# Required work
Some lines in the material below hold the word "Open". Copy all of them.
Data listing: Begin
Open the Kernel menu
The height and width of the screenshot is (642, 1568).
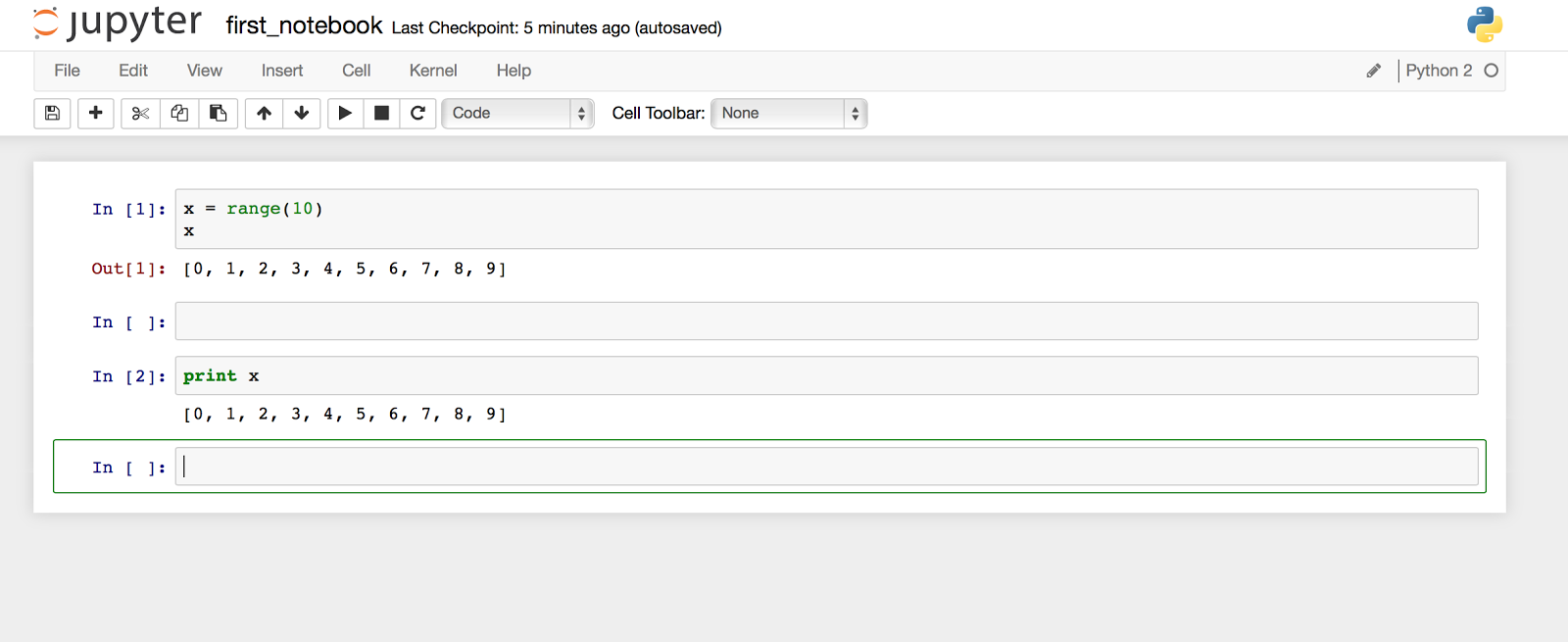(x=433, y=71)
Data listing: End
Data listing: Begin
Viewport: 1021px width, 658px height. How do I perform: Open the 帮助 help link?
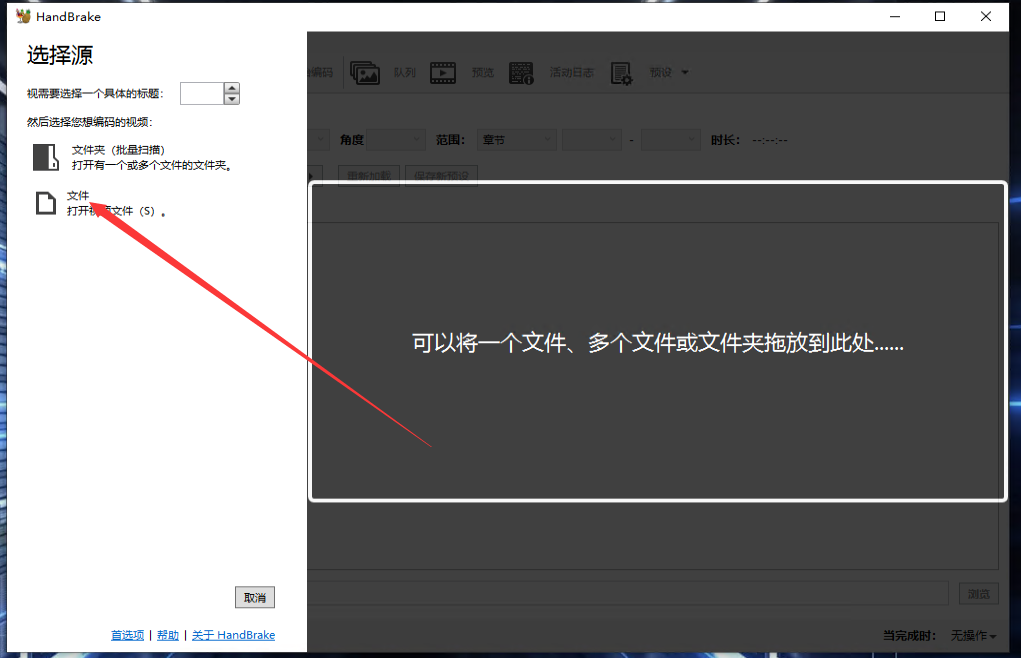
Data listing: End
Data listing: Begin
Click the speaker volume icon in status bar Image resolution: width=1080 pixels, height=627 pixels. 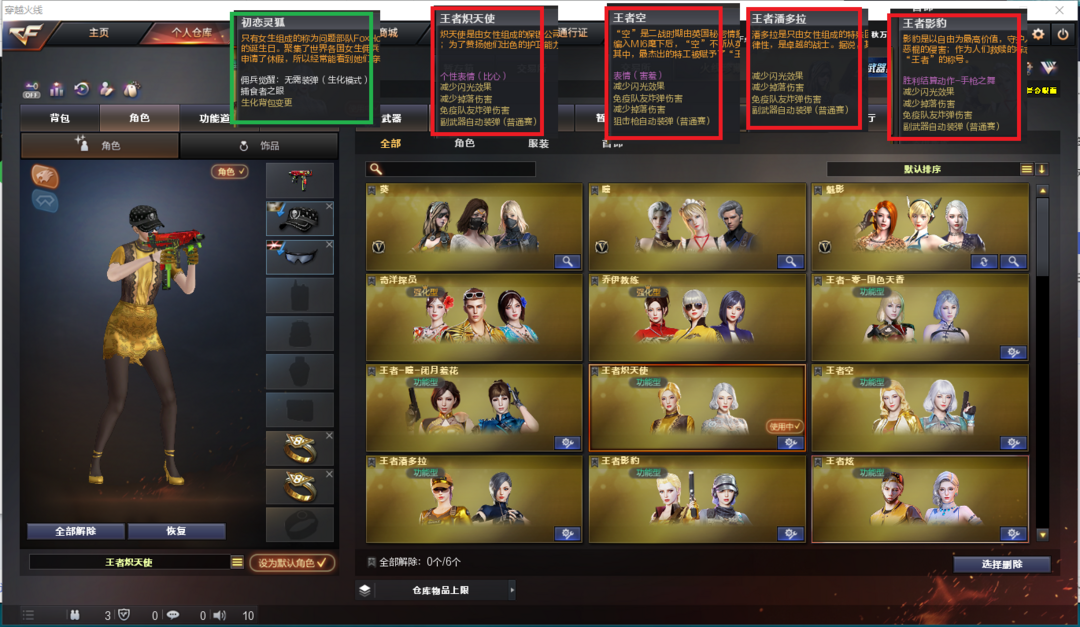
Data listing: End
# Response area
Open the Kernel menu
Viewport: 1021px width, 658px height. How do I perform: Open the 帮助 help link?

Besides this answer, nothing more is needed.